### Set problem:
Copy out each of the records below, leaving every line unchanged.

### Data on locating visible targets:
::::::::

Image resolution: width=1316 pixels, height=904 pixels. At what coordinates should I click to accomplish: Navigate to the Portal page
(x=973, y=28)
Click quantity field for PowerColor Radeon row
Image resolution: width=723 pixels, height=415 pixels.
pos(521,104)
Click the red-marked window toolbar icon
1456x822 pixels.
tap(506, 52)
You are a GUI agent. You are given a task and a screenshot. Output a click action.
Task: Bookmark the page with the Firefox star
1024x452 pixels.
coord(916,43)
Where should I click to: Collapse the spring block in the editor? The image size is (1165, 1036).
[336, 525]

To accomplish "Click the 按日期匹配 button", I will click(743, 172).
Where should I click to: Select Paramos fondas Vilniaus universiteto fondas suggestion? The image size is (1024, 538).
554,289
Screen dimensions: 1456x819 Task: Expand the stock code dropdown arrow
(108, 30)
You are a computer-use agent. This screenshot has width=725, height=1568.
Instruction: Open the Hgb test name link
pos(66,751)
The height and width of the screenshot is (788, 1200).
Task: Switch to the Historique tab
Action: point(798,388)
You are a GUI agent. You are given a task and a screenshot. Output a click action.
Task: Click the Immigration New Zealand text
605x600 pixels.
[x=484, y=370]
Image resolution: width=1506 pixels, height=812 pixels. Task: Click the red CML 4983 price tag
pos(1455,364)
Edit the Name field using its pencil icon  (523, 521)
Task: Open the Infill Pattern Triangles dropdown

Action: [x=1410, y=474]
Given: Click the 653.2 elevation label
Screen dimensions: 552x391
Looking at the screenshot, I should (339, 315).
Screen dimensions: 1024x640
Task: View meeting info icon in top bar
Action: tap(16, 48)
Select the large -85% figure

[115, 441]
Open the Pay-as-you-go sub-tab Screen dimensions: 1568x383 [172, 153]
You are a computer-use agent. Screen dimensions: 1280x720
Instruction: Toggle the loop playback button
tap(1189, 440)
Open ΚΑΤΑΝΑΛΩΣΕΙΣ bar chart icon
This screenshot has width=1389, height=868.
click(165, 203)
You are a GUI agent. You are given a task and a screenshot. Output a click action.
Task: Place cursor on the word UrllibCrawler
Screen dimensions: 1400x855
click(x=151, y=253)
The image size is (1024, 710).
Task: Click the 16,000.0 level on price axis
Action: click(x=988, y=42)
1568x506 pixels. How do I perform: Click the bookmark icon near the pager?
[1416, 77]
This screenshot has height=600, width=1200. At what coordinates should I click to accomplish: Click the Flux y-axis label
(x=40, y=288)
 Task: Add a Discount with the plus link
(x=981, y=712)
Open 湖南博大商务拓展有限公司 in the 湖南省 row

::::::::

### Solution to this problem:
Image resolution: width=1316 pixels, height=904 pixels. At what coordinates should I click to accomplish: Navigate to the Portal page
(x=973, y=28)
Click quantity field for PowerColor Radeon row
Image resolution: width=723 pixels, height=415 pixels.
pos(521,104)
Click the red-marked window toolbar icon
1456x822 pixels.
tap(506, 52)
You are a GUI agent. You are given a task and a screenshot. Output a click action.
Task: Bookmark the page with the Firefox star
1024x452 pixels.
coord(916,43)
Where should I click to: Collapse the spring block in the editor? The image size is (1165, 1036).
[336, 525]

To accomplish "Click the 按日期匹配 button", I will click(743, 172).
Where should I click to: Select Paramos fondas Vilniaus universiteto fondas suggestion? The image size is (1024, 538).
554,289
Screen dimensions: 1456x819 Task: Expand the stock code dropdown arrow
(108, 30)
You are a computer-use agent. This screenshot has width=725, height=1568.
Instruction: Open the Hgb test name link
pos(66,751)
The height and width of the screenshot is (788, 1200).
Task: Switch to the Historique tab
Action: point(798,388)
You are a GUI agent. You are given a task and a screenshot. Output a click action.
Task: Click the Immigration New Zealand text
605x600 pixels.
[x=484, y=370]
Image resolution: width=1506 pixels, height=812 pixels. Task: Click the red CML 4983 price tag
pos(1455,364)
Edit the Name field using its pencil icon  (523, 521)
Task: Open the Infill Pattern Triangles dropdown

Action: [x=1410, y=474]
Given: Click the 653.2 elevation label
Screen dimensions: 552x391
Looking at the screenshot, I should (339, 315).
Screen dimensions: 1024x640
Task: View meeting info icon in top bar
Action: tap(16, 48)
Select the large -85% figure

[115, 441]
Open the Pay-as-you-go sub-tab Screen dimensions: 1568x383 [172, 153]
You are a computer-use agent. Screen dimensions: 1280x720
Instruction: Toggle the loop playback button
tap(1189, 440)
Open ΚΑΤΑΝΑΛΩΣΕΙΣ bar chart icon
This screenshot has width=1389, height=868.
click(165, 203)
You are a GUI agent. You are given a task and a screenshot. Output a click action.
Task: Place cursor on the word UrllibCrawler
Screen dimensions: 1400x855
click(x=151, y=253)
The image size is (1024, 710).
Task: Click the 16,000.0 level on price axis
Action: click(x=988, y=42)
1568x506 pixels. How do I perform: Click the bookmark icon near the pager?
[1416, 77]
This screenshot has height=600, width=1200. At what coordinates should I click to accomplish: Click the Flux y-axis label
(x=40, y=288)
 Task: Add a Discount with the plus link
(x=981, y=712)
Open 湖南博大商务拓展有限公司 in the 湖南省 row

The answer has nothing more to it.